The Russian people, for instance, having heard but one side of the story, genuinely believe that our policies of a "cordon sanitaire" of bases surrounding them and the organization of NATO are a clear and irrefutable indication of our aggressive intentions.
The leaders know, but the people do not, why these bases were built and why NATO was organized.
The people do not realize that the Western World believed when World War II was over that peace had been solidly established. We were too credulous, we disarmed too readily.
The people of Russia do not know that the series of aggressive events which then followed, including the subjugation of important groups of previously independent nations, and then the Berlin blockade, threatened the independence of friendly nations, including Western Germany, France, Austria, and even Great Britain herself.
They do not understand that the Western World had no option but to rearm, that Russia had left no other avenue open to us, if our liberties and our freedoms were to be safeguarded.
The Russian people do not know these things. They have been told, and they firmly believe, that proud and independent nations like Czechoslovakia, Hungary, Bulgaria, East Germany, Poland and others, joined the U.S.S.R. by their own free will because they yearned to give up their independence and to become submerged in the great Soviet Union.

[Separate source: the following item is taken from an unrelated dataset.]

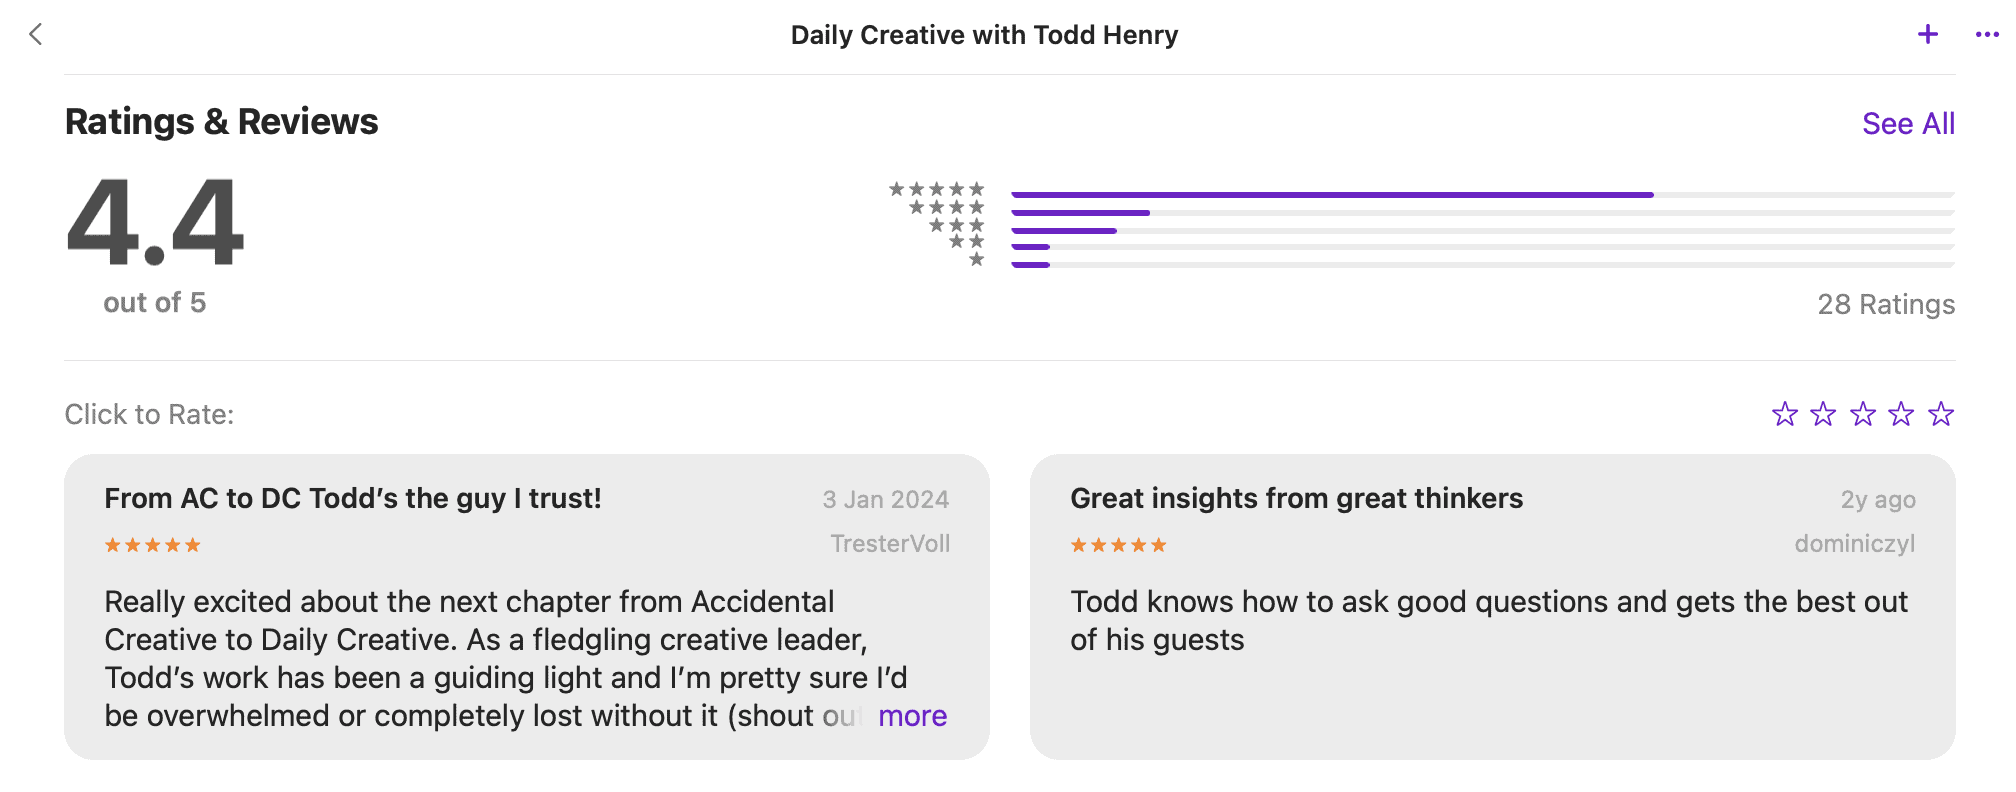Click the four-star rating distribution bar

click(1482, 213)
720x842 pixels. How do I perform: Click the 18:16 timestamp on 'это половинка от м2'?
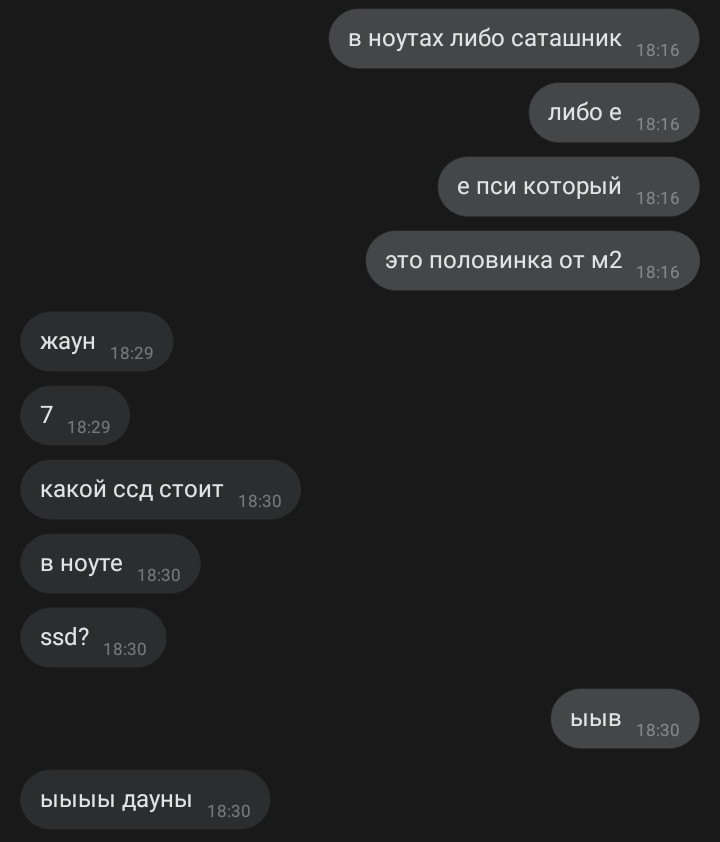tap(658, 273)

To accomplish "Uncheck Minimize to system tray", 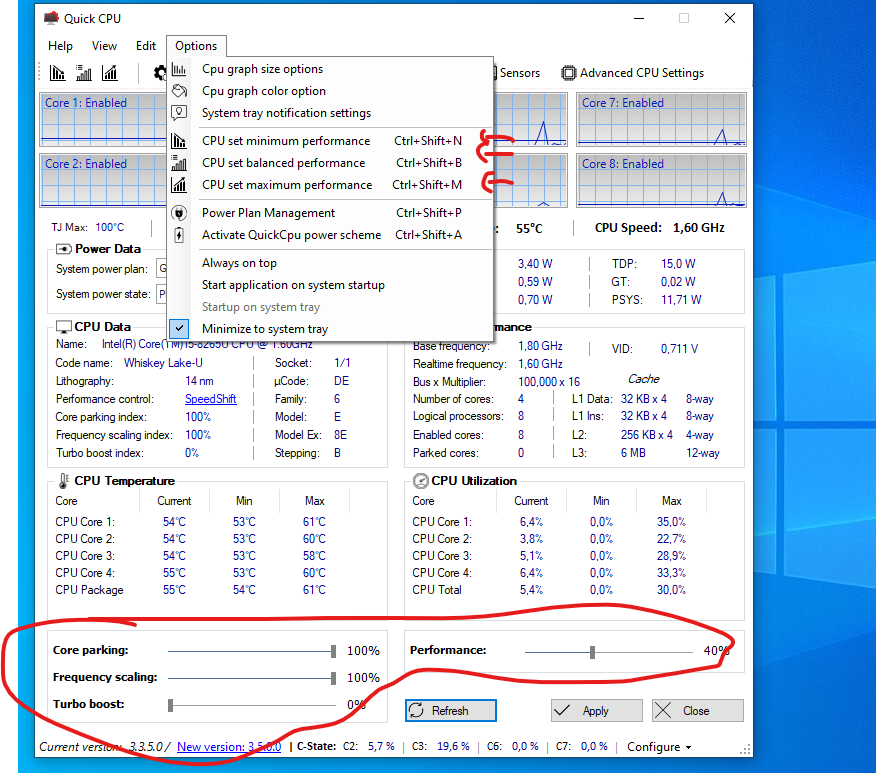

They don't refer to them as the "Satellite Countries" but as the "New Democracies", as if they were not democracies long before they lost their independence. My hope for the future is that the day will dawn when, as a result of the education of the masses and greater access to world news, the truth will gradually sift through to the masses of the people, and the logic of our defensive policies will become apparent.
In the meantime, let us not be too rigid in our official dealings. Let us recognize that some of the bluster and rough talk springs from a sense of insecurity, of fear, and of suspicion. Let us be patient, let us continue to talk, to discuss, and to negotiate, and while these conversations are being carried on, let us stimulate cultural relations between our two nations. Let us increase, where possible, the exchange of students and the number of visits by delegations and individuals who travel from our countries to the Soviet, and particularly those who travel from the U.S.S.R. to our countries. Let us place our faith in the friendly, openhearted Soviet people.
They don't want war any more than we do, and perhaps in the fullness of time their views will prevail.
In the meantime, let us be quite sure that we follow the precepts of Oliver Cromwell when he said to his men on the eve of battle, "Put your trust in God but mind to keep your powder dry."
THANKS OF THE MEETING were expressed by Mr. Harry H. Wilson.